All lines in the material with the string "computer" should be listed.

--- --- ---

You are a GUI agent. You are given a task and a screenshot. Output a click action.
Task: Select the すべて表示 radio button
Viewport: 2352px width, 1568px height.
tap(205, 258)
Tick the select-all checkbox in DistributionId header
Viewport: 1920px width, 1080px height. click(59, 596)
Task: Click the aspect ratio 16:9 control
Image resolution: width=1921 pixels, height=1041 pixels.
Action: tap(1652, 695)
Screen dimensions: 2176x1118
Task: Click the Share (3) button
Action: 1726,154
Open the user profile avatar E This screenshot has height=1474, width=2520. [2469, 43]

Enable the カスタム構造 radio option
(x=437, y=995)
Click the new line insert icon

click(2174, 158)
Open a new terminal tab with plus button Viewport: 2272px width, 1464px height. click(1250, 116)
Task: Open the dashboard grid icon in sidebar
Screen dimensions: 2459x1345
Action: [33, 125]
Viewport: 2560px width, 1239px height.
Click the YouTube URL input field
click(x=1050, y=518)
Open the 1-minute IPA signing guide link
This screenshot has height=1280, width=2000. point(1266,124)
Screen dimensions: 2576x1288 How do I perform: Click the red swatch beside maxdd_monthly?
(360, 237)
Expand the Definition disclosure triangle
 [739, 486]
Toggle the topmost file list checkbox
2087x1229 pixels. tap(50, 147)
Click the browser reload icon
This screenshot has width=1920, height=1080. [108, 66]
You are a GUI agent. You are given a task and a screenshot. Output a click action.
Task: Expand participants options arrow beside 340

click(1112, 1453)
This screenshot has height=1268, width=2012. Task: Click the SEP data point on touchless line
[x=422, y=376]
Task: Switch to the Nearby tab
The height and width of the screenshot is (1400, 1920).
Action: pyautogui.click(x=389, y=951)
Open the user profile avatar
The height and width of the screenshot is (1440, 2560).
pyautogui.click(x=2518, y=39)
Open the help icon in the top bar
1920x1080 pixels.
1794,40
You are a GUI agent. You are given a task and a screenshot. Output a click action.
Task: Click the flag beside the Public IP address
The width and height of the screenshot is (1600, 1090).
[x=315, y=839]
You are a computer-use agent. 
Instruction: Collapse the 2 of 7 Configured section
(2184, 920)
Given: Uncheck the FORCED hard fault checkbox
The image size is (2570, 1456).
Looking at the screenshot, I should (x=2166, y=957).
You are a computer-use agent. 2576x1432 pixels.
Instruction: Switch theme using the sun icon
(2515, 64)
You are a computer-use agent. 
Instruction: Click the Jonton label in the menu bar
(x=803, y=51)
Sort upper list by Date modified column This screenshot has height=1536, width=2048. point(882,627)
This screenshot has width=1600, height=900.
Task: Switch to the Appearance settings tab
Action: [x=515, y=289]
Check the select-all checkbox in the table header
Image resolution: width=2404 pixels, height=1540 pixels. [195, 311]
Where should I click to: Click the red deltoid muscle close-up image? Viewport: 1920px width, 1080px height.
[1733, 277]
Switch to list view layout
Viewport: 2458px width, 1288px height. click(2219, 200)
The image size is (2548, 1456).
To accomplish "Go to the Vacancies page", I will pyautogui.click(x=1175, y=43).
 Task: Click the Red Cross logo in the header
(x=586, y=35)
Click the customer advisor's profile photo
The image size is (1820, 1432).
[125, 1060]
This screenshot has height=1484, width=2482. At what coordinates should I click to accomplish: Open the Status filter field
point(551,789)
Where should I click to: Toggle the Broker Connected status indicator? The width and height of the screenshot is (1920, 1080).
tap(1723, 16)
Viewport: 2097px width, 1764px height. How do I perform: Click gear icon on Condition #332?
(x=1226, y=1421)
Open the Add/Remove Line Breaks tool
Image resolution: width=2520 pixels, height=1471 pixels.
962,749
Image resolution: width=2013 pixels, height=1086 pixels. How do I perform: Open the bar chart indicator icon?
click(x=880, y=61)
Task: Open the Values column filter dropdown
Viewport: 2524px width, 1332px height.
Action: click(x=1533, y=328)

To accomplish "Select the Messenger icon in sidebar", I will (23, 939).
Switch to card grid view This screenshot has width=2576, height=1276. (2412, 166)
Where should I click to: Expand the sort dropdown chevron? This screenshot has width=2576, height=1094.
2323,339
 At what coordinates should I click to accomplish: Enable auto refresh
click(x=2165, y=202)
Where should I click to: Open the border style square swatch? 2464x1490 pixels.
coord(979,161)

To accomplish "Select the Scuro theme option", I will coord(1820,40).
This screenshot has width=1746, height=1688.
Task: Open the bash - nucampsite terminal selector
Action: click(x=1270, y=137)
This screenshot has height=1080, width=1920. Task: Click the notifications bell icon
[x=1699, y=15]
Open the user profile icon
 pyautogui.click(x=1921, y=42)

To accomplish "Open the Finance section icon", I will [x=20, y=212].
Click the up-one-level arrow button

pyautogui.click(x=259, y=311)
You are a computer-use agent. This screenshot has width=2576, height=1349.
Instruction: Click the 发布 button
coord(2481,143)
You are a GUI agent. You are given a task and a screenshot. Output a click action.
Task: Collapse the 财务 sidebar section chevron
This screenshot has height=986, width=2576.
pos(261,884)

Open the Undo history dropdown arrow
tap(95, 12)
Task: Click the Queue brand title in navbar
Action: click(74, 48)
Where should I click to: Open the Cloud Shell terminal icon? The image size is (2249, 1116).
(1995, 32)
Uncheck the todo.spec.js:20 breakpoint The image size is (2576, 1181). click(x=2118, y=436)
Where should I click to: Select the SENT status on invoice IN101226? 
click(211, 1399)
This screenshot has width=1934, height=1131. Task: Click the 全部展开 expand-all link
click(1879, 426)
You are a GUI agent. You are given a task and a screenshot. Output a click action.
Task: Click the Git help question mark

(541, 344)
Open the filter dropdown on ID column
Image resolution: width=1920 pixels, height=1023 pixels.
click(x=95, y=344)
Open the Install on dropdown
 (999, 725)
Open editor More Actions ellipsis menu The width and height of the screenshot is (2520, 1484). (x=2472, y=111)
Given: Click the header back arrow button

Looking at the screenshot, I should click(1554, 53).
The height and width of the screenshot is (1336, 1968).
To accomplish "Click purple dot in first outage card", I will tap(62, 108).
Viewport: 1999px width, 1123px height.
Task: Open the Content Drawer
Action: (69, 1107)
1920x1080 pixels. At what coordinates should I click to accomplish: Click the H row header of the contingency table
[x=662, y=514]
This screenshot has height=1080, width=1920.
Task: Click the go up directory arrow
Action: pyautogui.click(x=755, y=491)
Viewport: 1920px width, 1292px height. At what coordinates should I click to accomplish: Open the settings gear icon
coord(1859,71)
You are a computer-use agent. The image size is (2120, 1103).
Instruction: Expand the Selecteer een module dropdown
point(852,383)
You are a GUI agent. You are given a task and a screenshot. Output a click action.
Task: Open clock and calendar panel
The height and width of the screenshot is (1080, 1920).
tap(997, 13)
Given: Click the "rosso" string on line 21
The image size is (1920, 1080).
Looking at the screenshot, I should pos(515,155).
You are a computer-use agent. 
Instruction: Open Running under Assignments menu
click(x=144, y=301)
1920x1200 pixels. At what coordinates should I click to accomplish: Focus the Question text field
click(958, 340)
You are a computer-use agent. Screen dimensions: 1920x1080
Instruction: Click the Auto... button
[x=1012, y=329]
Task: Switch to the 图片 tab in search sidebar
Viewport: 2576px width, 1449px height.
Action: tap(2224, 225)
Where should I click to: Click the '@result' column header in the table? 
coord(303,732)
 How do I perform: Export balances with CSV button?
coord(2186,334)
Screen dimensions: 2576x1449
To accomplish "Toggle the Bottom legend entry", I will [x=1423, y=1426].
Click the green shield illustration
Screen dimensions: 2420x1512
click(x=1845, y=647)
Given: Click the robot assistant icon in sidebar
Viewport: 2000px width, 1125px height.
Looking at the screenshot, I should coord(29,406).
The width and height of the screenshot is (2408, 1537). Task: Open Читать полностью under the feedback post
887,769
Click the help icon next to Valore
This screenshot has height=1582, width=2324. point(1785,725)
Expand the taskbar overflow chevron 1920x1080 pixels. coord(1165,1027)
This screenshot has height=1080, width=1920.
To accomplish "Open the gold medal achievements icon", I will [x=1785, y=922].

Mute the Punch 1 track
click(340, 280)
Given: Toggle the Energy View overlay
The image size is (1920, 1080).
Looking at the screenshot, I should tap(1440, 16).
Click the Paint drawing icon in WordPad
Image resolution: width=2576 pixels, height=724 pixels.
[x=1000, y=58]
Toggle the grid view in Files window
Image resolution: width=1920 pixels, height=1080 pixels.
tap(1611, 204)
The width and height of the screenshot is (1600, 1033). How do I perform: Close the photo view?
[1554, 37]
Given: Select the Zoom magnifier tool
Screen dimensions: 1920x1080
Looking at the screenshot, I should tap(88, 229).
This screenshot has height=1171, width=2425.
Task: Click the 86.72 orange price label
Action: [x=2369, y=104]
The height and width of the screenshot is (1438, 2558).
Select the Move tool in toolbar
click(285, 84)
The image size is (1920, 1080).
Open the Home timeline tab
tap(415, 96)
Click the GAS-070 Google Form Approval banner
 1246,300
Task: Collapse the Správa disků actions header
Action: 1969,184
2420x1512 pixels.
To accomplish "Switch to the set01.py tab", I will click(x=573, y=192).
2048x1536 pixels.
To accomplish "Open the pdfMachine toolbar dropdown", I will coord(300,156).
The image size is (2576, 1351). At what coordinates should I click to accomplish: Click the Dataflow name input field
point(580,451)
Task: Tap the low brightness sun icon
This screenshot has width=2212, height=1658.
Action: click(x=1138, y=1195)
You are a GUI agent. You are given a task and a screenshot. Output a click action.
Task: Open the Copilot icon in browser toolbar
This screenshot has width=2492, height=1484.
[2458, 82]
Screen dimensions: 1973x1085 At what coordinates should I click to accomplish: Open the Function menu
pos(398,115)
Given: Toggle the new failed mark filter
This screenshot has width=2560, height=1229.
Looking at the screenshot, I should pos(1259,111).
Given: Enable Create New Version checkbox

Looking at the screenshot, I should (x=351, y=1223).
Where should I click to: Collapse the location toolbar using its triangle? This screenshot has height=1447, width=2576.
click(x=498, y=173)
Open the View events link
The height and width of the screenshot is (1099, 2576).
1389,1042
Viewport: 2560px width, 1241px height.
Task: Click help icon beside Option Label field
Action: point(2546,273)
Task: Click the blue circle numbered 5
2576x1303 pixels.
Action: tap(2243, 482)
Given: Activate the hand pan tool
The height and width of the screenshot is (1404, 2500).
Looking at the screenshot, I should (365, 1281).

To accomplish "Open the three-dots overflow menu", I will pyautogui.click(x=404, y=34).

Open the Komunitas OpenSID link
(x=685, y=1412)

--- --- ---

→ The answer:
You are a computer-use agent. 
You are a computer-use agent. 2576x1432 pixels.
You are a computer-use agent. 
You are a computer-use agent. This screenshot has width=2576, height=1349.
You are a computer-use agent. The image size is (2120, 1103).
You are a computer-use agent. 
You are a computer-use agent. Screen dimensions: 1920x1080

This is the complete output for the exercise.